RNA recognition by the human U1A protein is mediated by a network of local cooperative interactions that create the optimal binding surface.

One of the most common structural motifs in RNA-binding proteins is the RNA-binding domain (RBD). These domains share a common alpha/beta sandwich tertiary fold, and are highly conserved, though they bind diverse RNA targets with a wide range of binding affinities. The N-terminal RNA-binding domain (RBD1) of the human U1A protein binds specifically to stem/loop II of the U1 snRNA with sub-nanomolar affinity.
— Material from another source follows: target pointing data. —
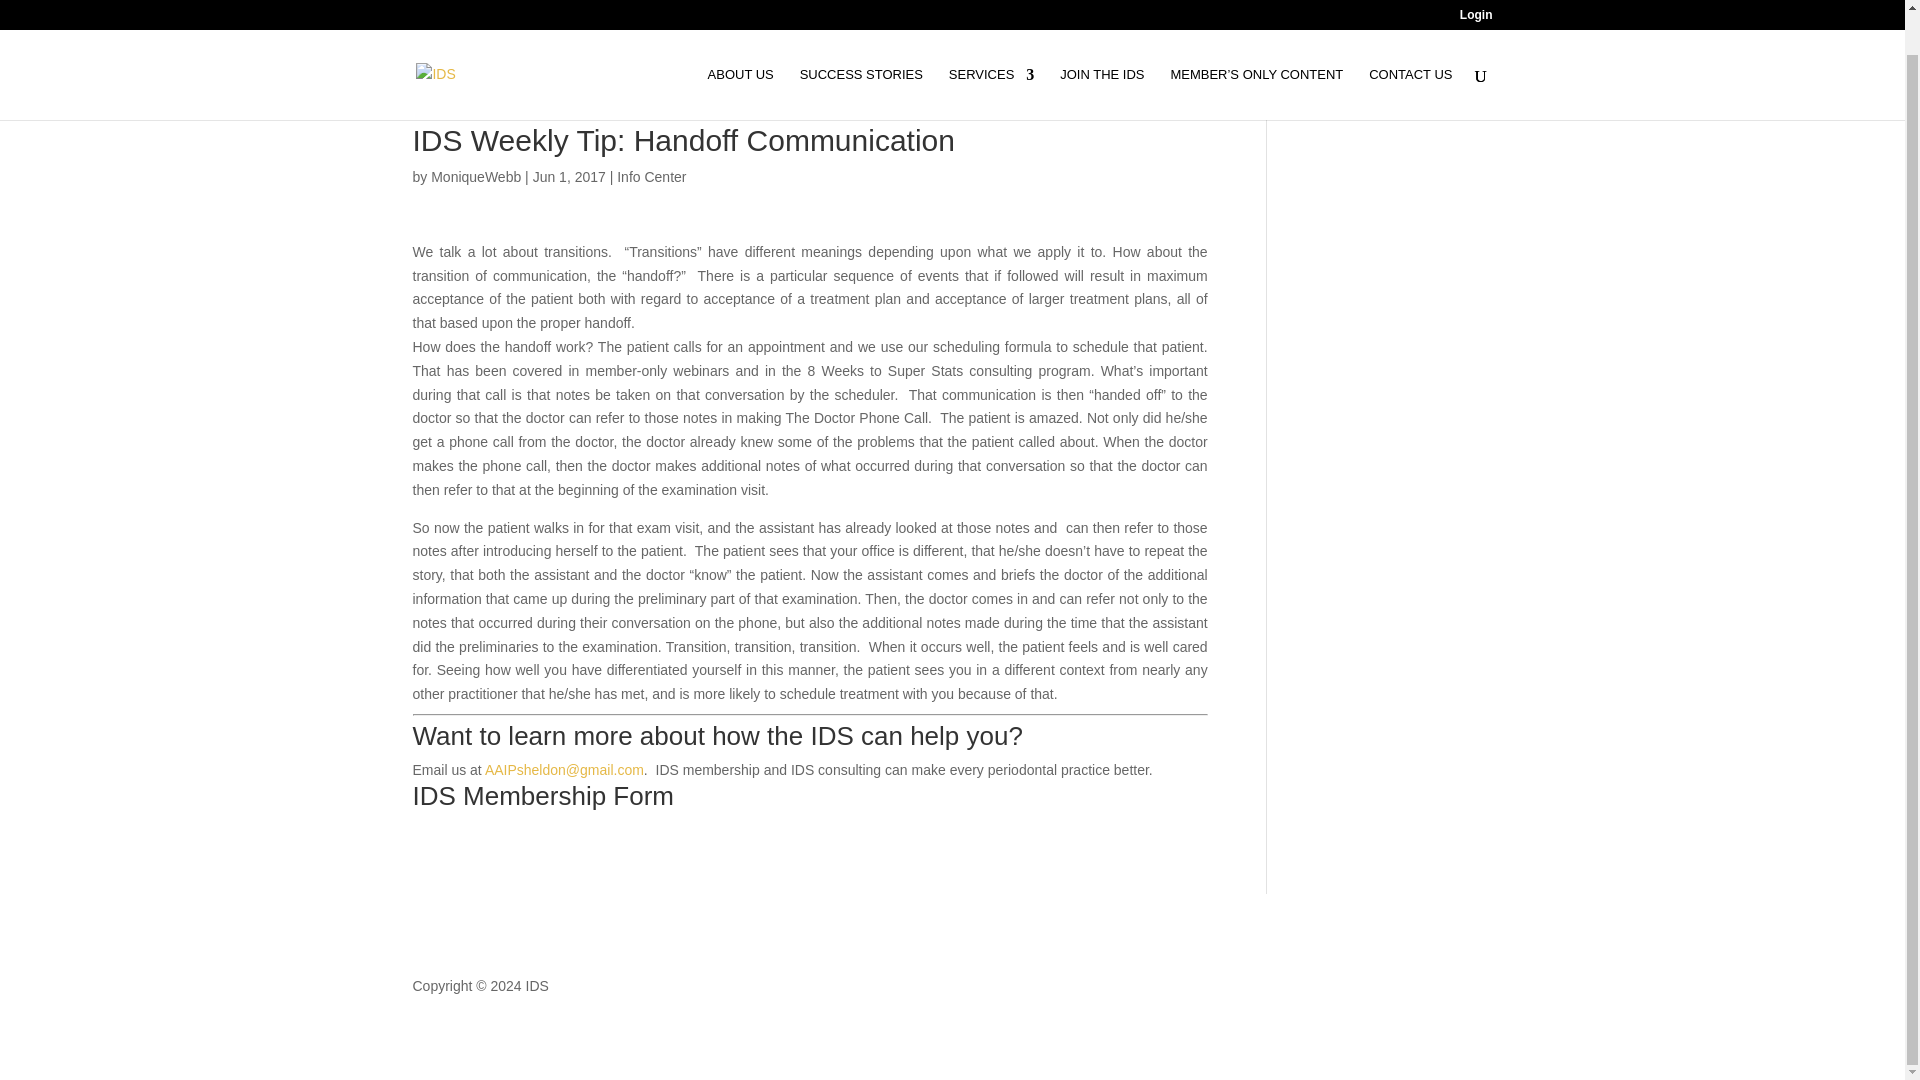 The image size is (1920, 1080). I want to click on JOIN THE IDS, so click(1102, 50).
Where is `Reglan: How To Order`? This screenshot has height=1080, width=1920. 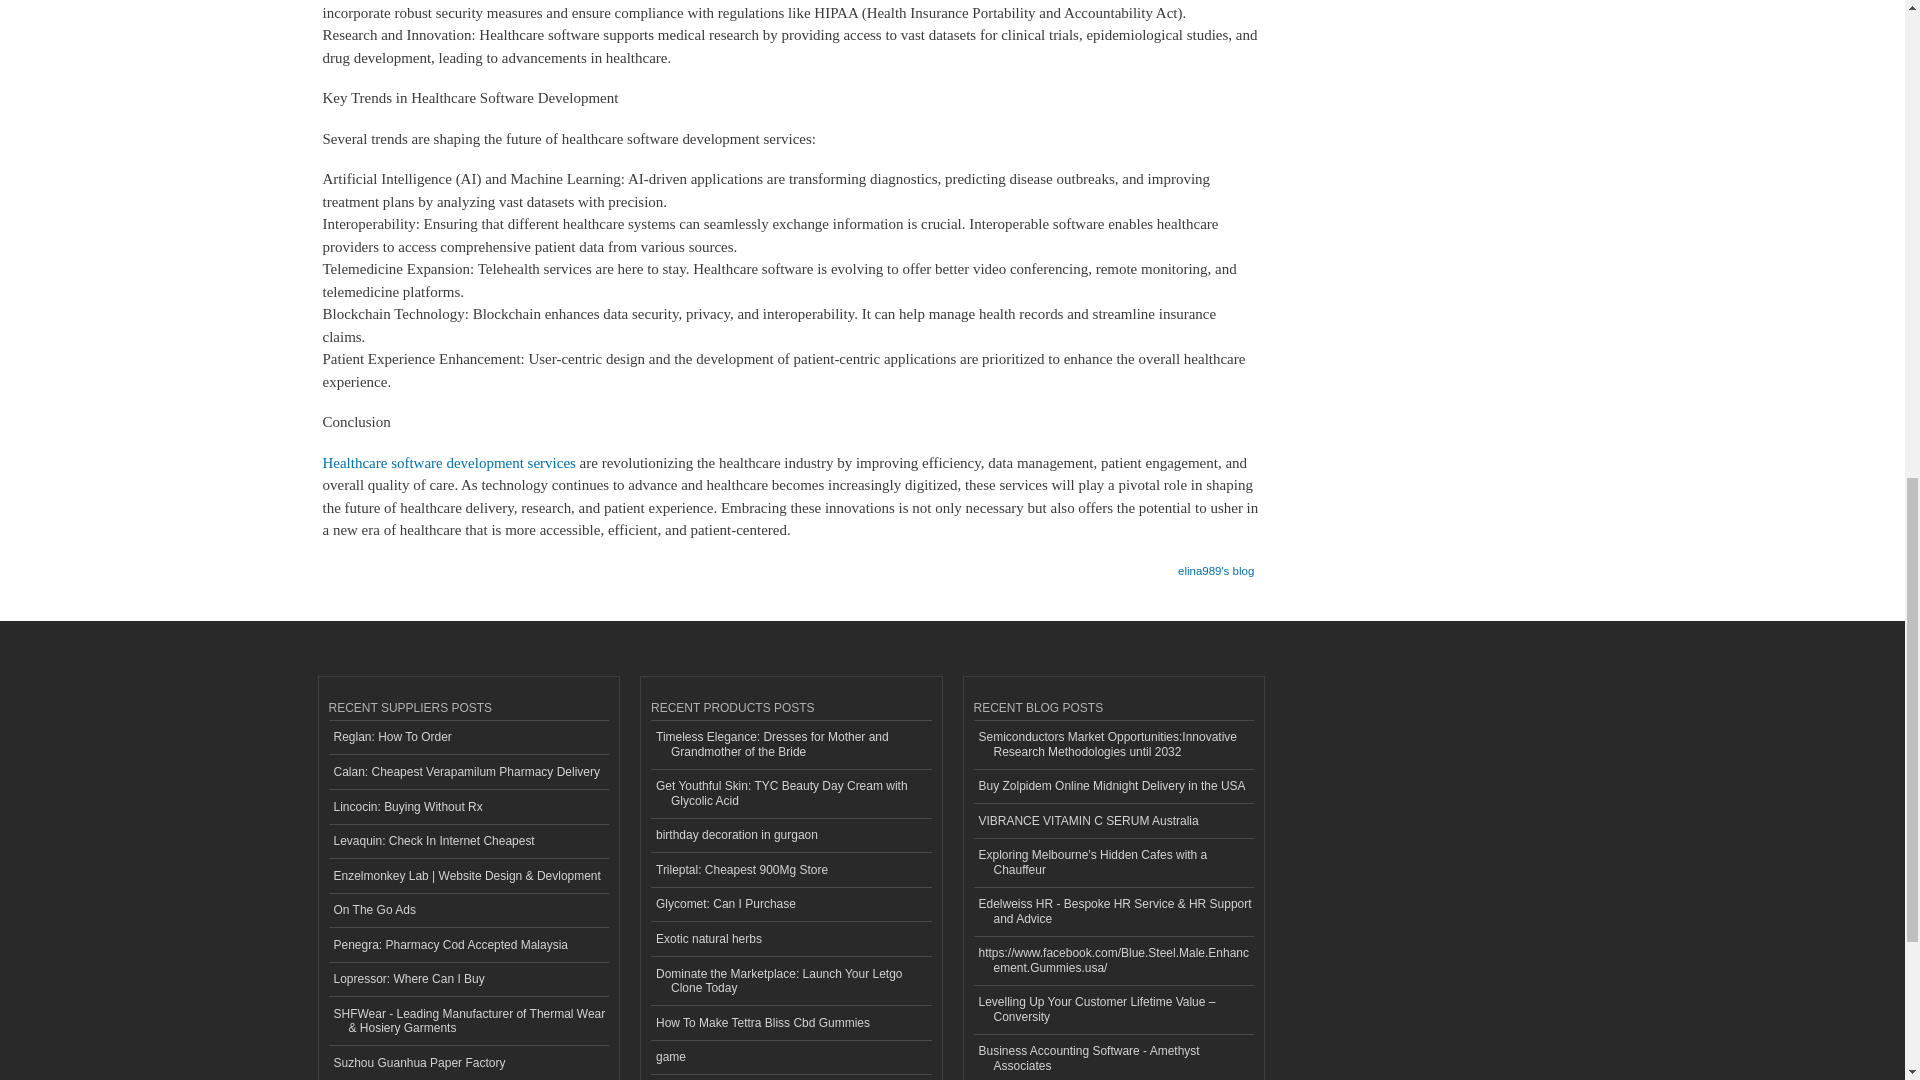
Reglan: How To Order is located at coordinates (468, 738).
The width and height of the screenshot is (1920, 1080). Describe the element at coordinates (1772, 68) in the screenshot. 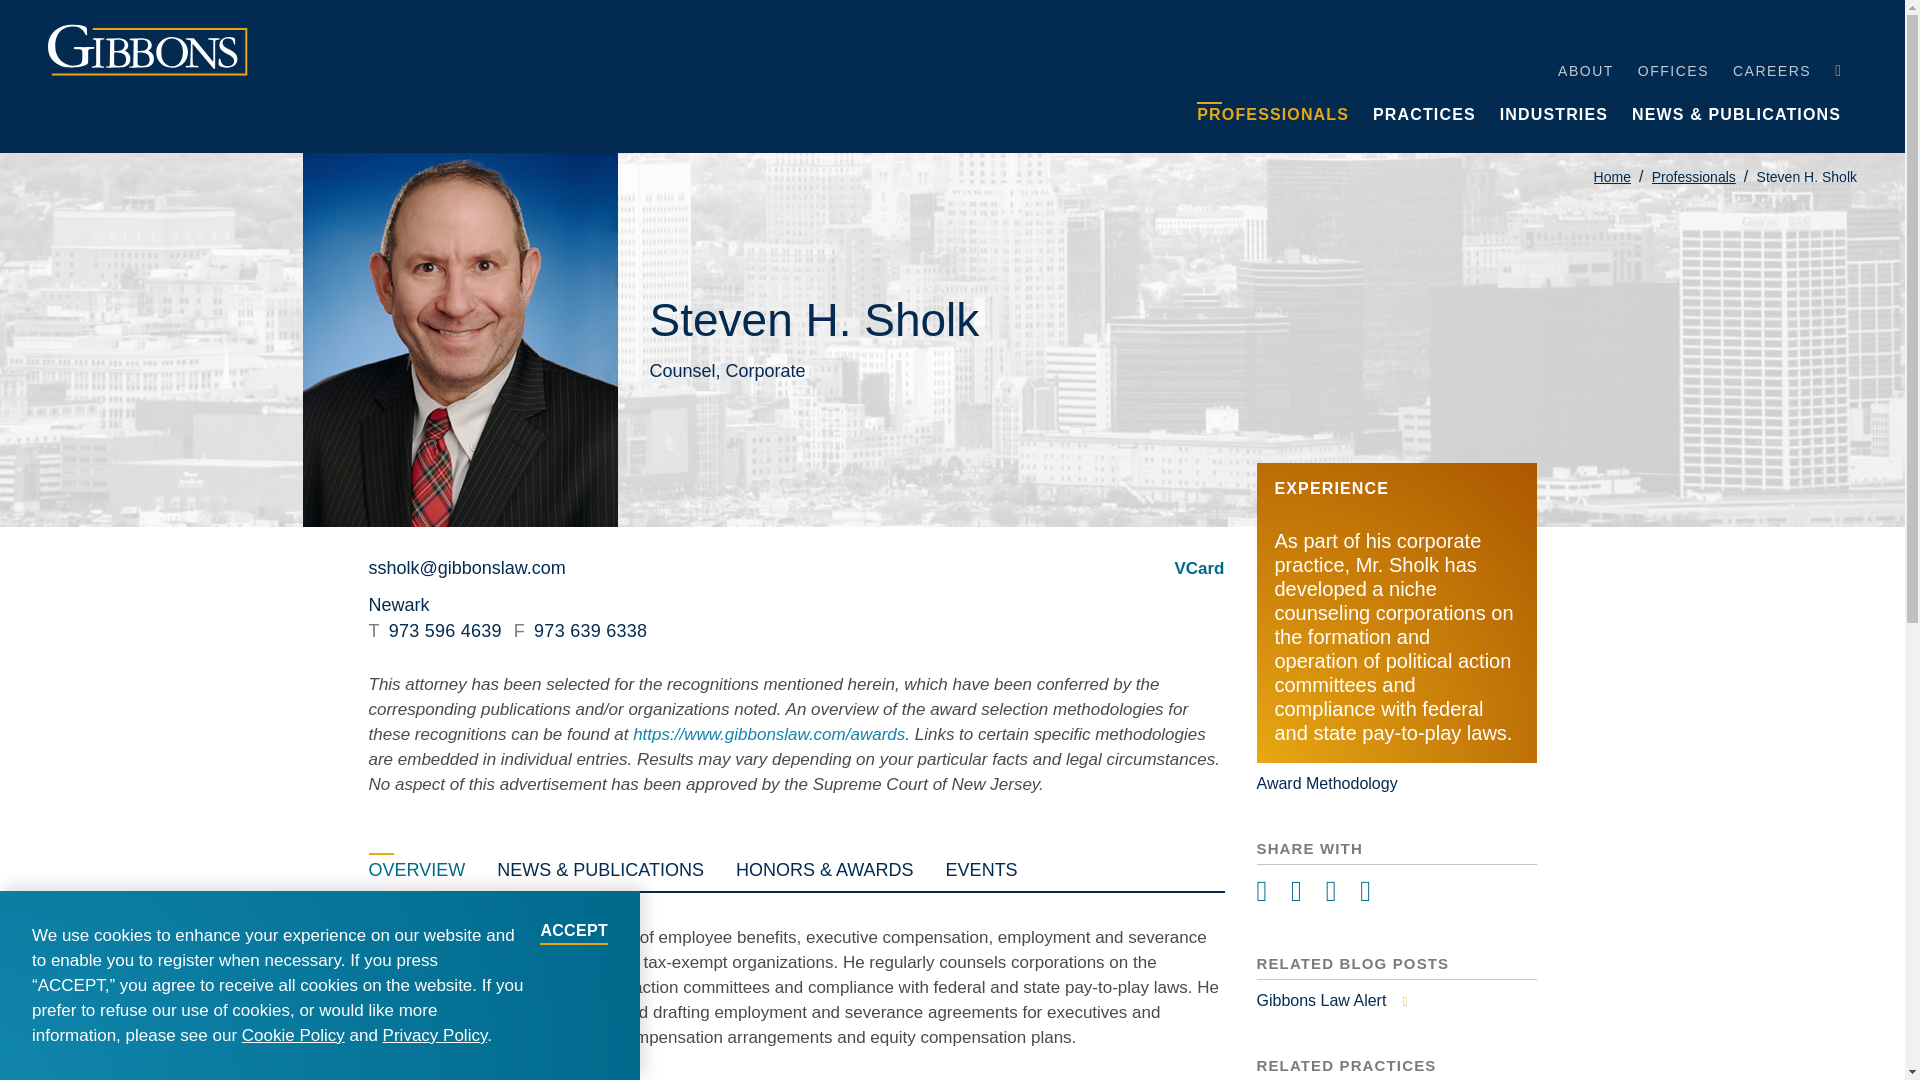

I see `CAREERS` at that location.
Solvent-exposed aromatic residues on the beta-sheet surface are highly conserved among RBD domains; in RBD1, these are Tyr13 and Phe56, with a unique Gln at position 54. Effects of substitutions at these positions were examined using energetic pairwise coupling to describe the communication between these residues in both the free and RNA-bound states of the protein. 15N NMR experiments were used to determine effects of the beta-sheet substitutions on the structural and dynamic properties of this domain. The combination of thermodynamic pairwise coupling and 15N-backbone dynamics provides direct evidence for local cooperative interactions among Y13, Q54, and F56, and a non-conserved loop that directly affect RNA-binding. The results describe how conserved and non-conserved regions of an RBD can communicate with each other to mediate recognition of the RNA.